When the mother finds out, she waits until break time, tells the boss her problem, clocks out, and walks over to her friend’s house. Can she borrow the car? OK, if you gas it up for me. She arrives at the house to find two drunk boys. Her son is missing. The alcohol had a bad effect, and he left the house in some sort of rage. They thought he might be walking home. Hours later she finds out her son is in the hospital, badly injured. She goes to visit the boy three days a week. The father refuses. The daughter now lives with her biological father, who is happy that he doesn’t need to send grocery money any more.
At the end of that day, I got a phone call from the school saying I had to pick up the phone. I scolded my daughter that night for lending the phone out and grumbled about the inconvenience of driving to school.
So what is my feeling about the minimum wage?

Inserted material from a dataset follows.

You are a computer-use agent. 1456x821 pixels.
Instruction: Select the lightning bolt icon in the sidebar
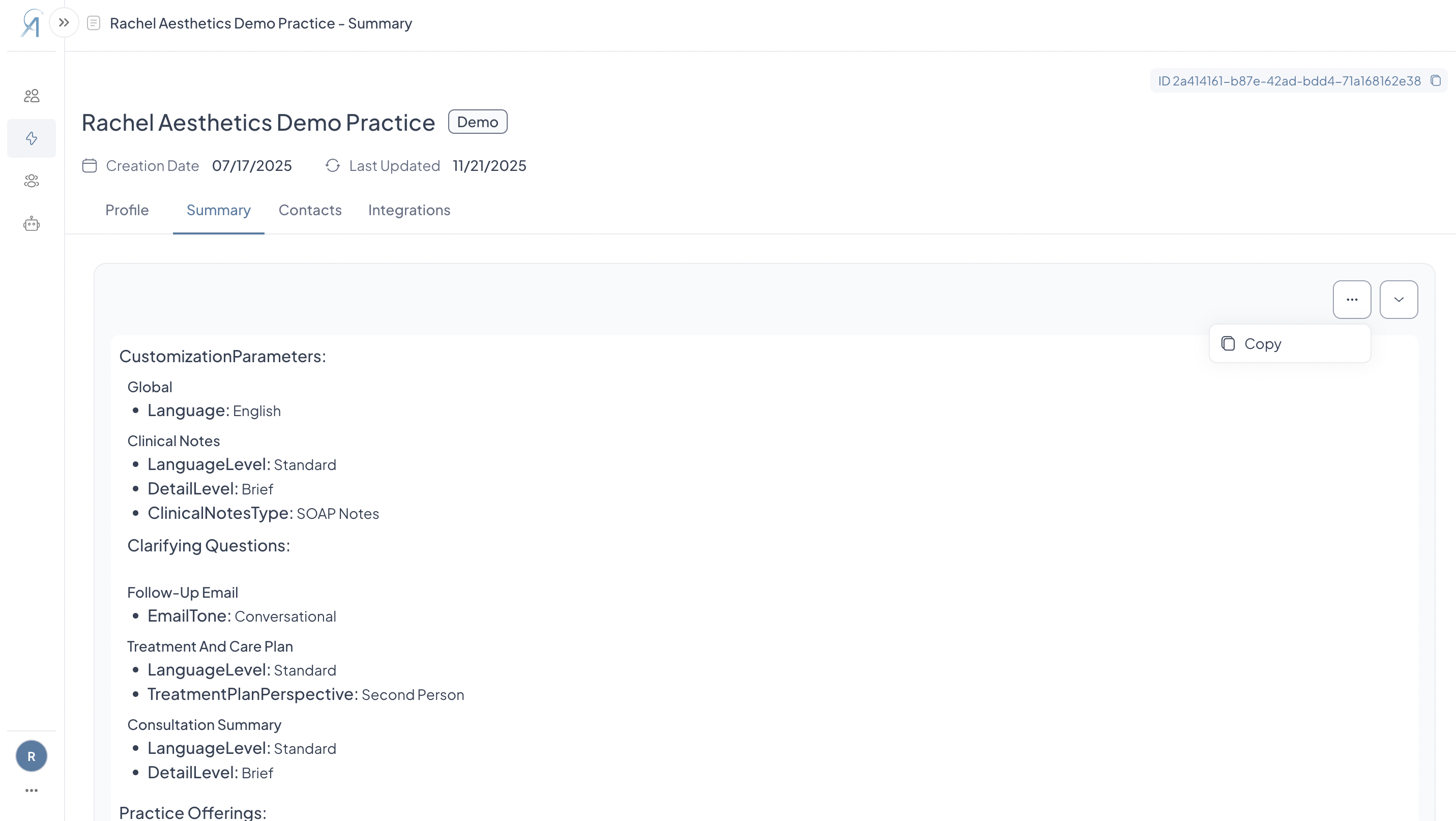(x=32, y=138)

IMO, the market is not fair. The market is not efficient. The market is not wise. Many people are trapped into very inefficient decisions. It’s not as bad as the old company store scam, but it’s not good either. People don’t know what they’re worth. They lack mobility. They may be unassertive, even meek. They are often uninformed and poor negotiators. Some of these people may also have issues that make them vulnerable to manipulation. Employers don’t fire them because it’s too hard to replace them, but they don’t pay them any more than the minimum because they don’t have to. In general, the assumptions behind the economic models do not apply.
Poor people don’t have sufficient flexibility to fix problems ahead of time, before little problems turn to big problems. They don’t know how to defend themselves. They don’t know where to go or what to do. So poor people end up paying for social corruption, economic distortions, crime and stupidity. The middle class pays for the mistakes of the poor, and the upper class campaigns against taxes and opines on such academic subjects as the minimum wage, the death tax, socialized medicine, real estate prices and why Ted Kennedy is a buffoon.
Society is not well organized. The class strata are pulling apart. People in a position to change things don’t really understand what’s happening, and may not care. We need to institute social mechanisms that have a chance of addressing these problems.